ArcelorMittal: Confindustria Taranto, nessun pagamento, da domani blocco
Preavviso di nuovo blocco da domani per ArcelorMittal a Taranto da parte delle imprese dell’indotto-appalto siderurgico che chiede il pagamento delle fatture scadute. Lo annuncia Confindustria Taranto. “Nessun pagamento effettuato da parte di Arcelor Mittal Italia alle aziende dell’indotto - si legge in una nota diramata in tarda mattinata-, neanche in minima percentuale: contrariamente a quanto dichiarato dall’azienda nella serata di ieri a Confindustria e sindacati, convocati nella direzione dello stabilimento, nessun credito è stato soddisfatto neanche come anticipo rispetto alla mole creditizia maturata da parte delle aziende fornitrici”. “Le imprese, che da lunedì scorso continuano a tenere il presidio spontaneo e autogestito davanti allo stabilimento, hanno assicurato già da ieri sera, accogliendo la richiesta di Confindustria Taranto, gli interventi necessari per la messa in sicurezza degli impianti - afferma Confindustria Taranto -. In assenza del saldo dei crediti, tuttavia, riprenderanno con il blocco delle attività interne allo stabilimento a partire dalle 12 di domani, giovedì 21 novembre”.

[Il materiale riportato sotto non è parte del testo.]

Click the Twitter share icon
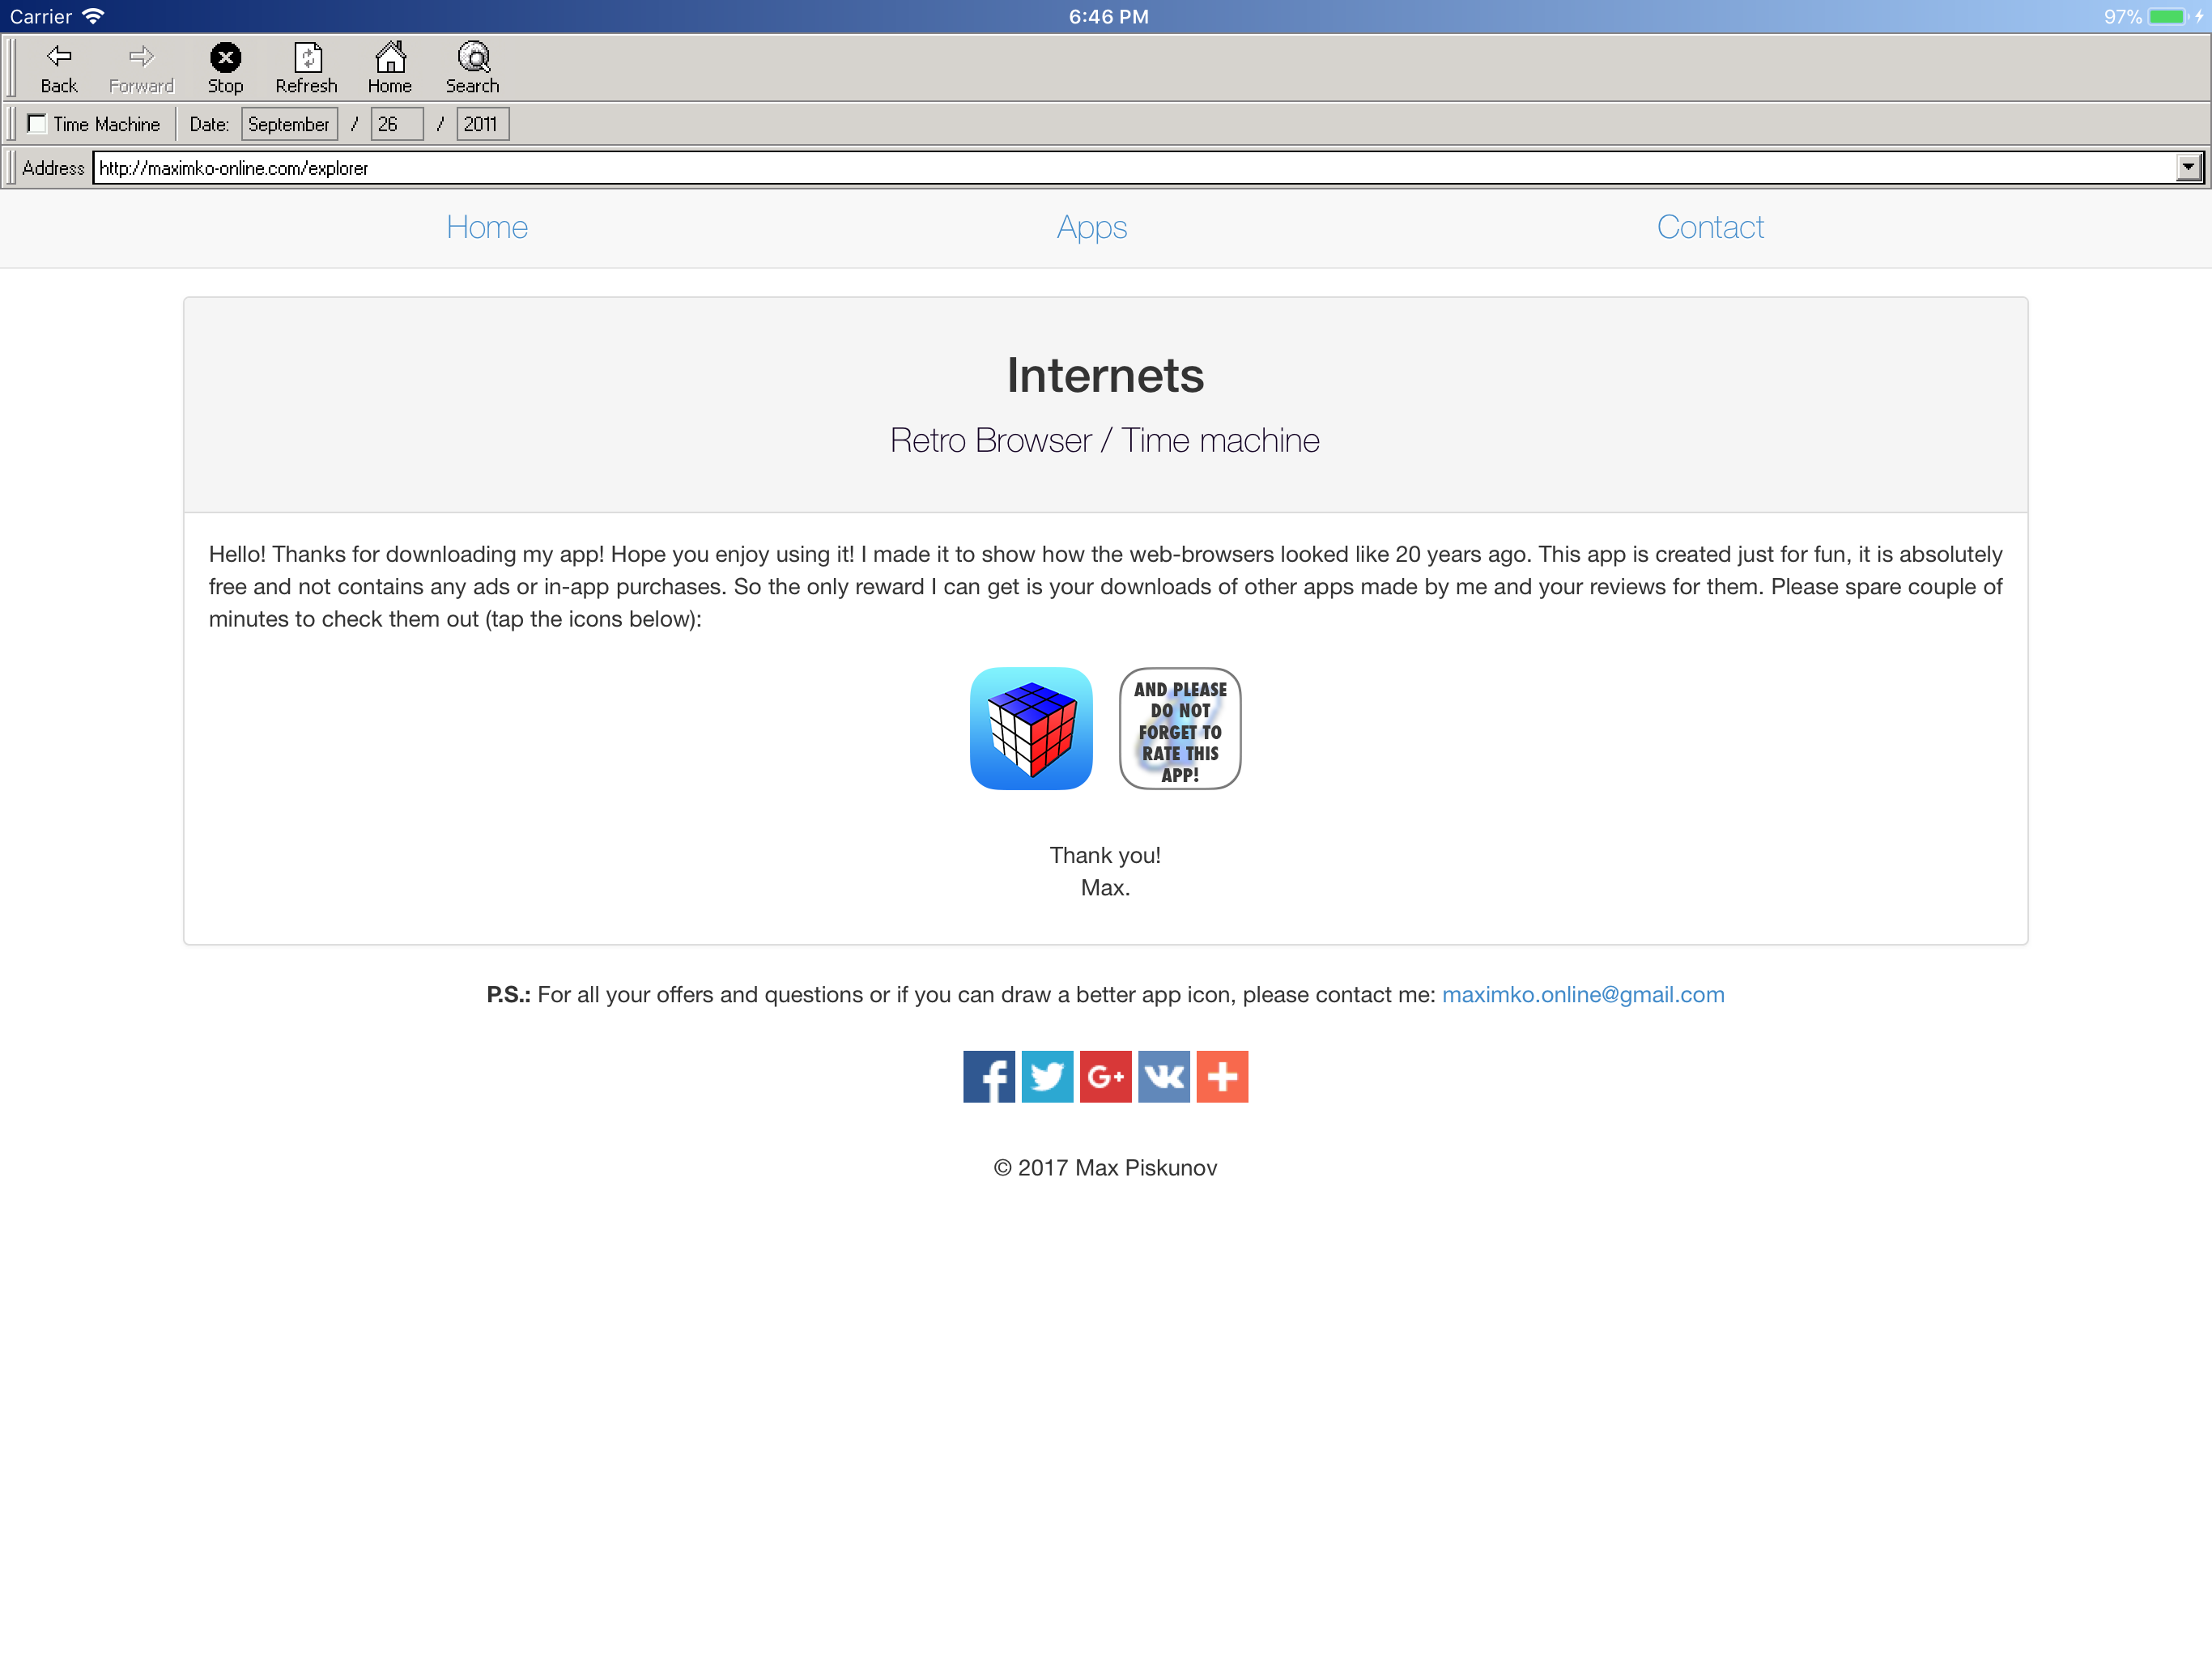 click(x=1047, y=1076)
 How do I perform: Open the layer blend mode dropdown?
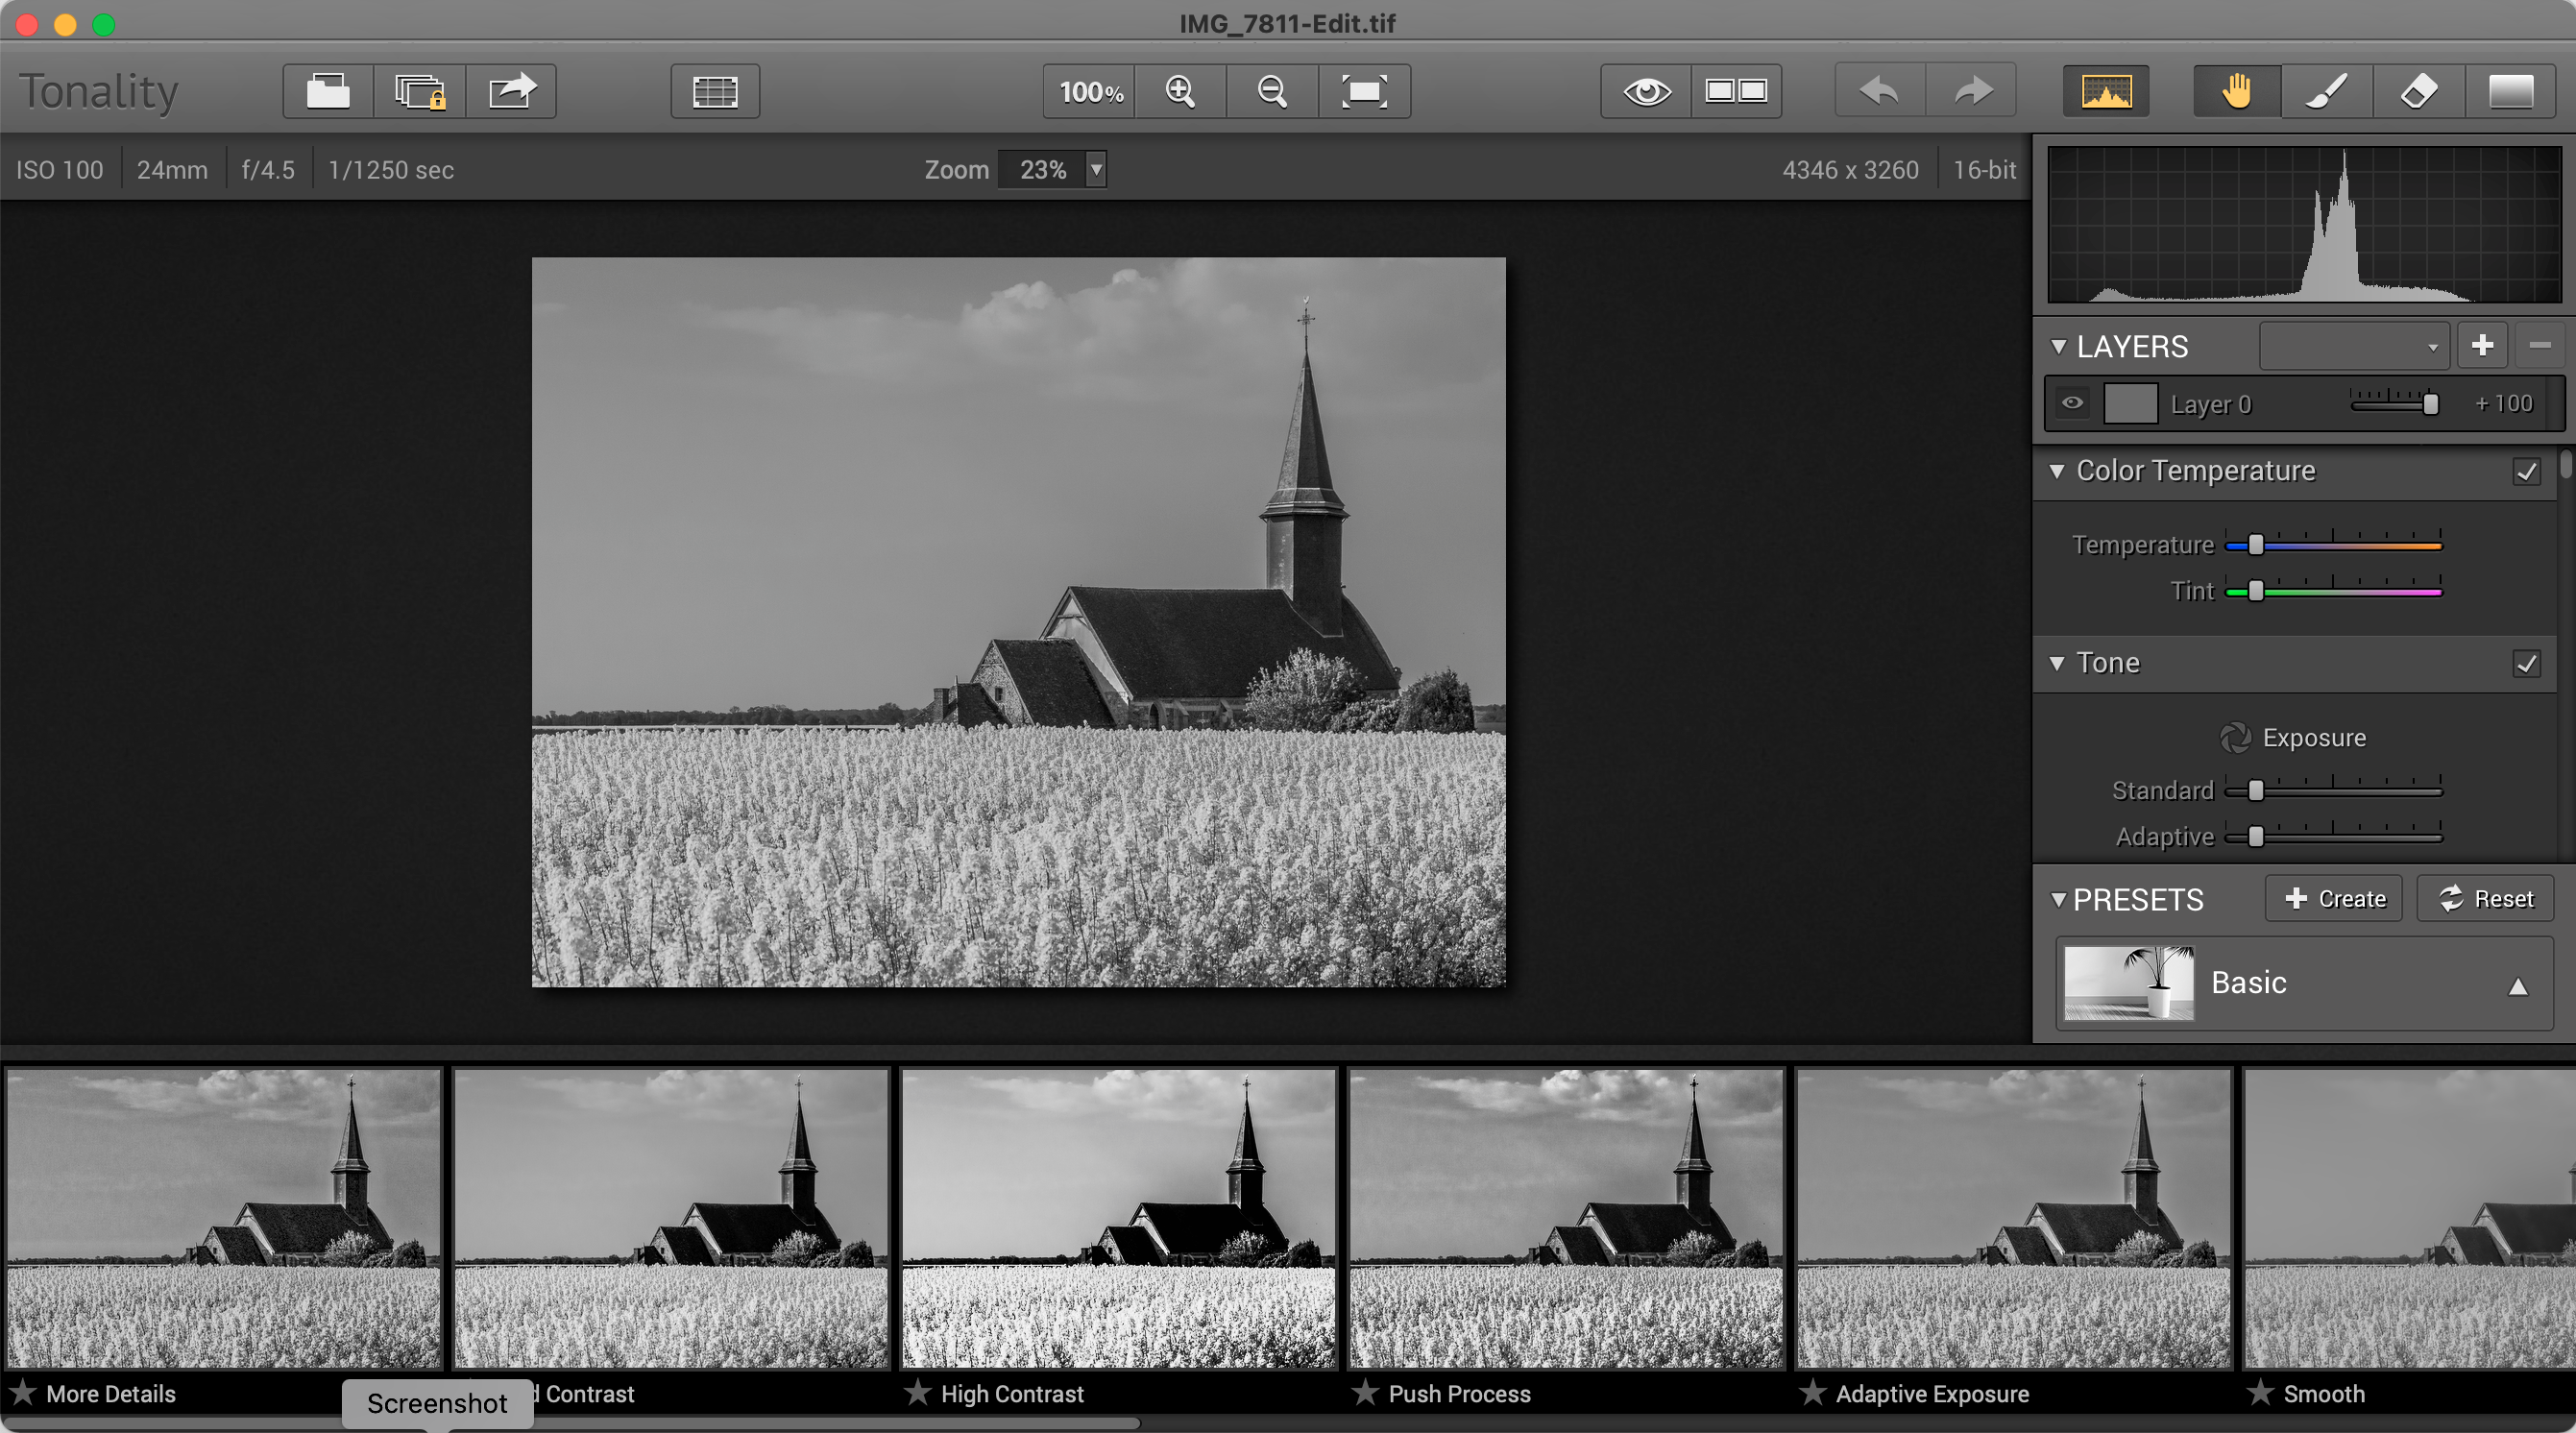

ArcelorMittal: Tria, serve lo scudo penale; ma Cdp non intervenga
Il problema dell'ex Ilva "va risolto, ma sarebbe stato meglio evitare di cancellare lo scudo penale». Così l'ex ministro dell'Economia, Giovanni Tria, in un'intervista a La Stampa. «Ho vissuto in prima persona la vicenda della Tav Torino-Lione: allora come oggi si è creato un enorme danno reputazionale al Paese. Chi fa investimenti deve avere la certezza che il quadro normativo non cambi».«Se non si tornasse al regime precedente - ha aggiunto Tria - il caso di Taranto sarebbe ancora più eclatante. Gli accordi vanno rispettati, da entrambe le parti. Questa sullo scudo (introdotto e tolto due volte da quattro governi diversi, ndr) è una sceneggiata che si sarebbe dovuta evitare». In merito all'intervento pubblico Tria spiega che: «Investire in aziende come Ilva non è fra i compiti della Cassa. Cdp non può essere utilizzata per interventi di cui non è sicuro il risultato. Occorre essere molto cauti, c’è in palio il risparmio postale degli italiani». Eppure lei disse sì all’intervento pubblico in Alitalia? «Dissi di sì purché ci fosse un piano industriale credibile e dentro le regole europee. Il sì era condizionato a queste due precondizioni, che peraltro in quel caso non si sono ancora realizzate». Tria si sofferma sulla riforma del Fondo salva-Stati e sulle polemiche interne alla maggioranza. «Non c’è stata nessuna firma - spiega - , tantomeno segreta. È una polemica a dir poco pretestuosa. Il testo è disponibile sul sito della Commissione europea». Smentisce che l’accordo penalizzerà l’Italia? «Il processo di riforma del Fondo è iniziato nel 2011. È stata condotta una lunga trattativa, e certamente quello trovato è un compromesso. Come tale scontenta un po’ tutti: l’Italia, ma anche la Francia o la Germania. Si dimentica però di dire che la firma non c’è stata ancora, e che il Parlamento dovrà ratificare il trattato. Quando si parla di queste cose sarebbe bene prima approfondirle». In quali punti l’Italia dovrebbe ritenersi soddisfatta?«I passaggi più pericolosi sono stati eliminati, in particolare quello che prevedeva la possibilità di ristrutturazione del debito sovrano. Era un punto molto delicato, ora trasformato in una formula generica».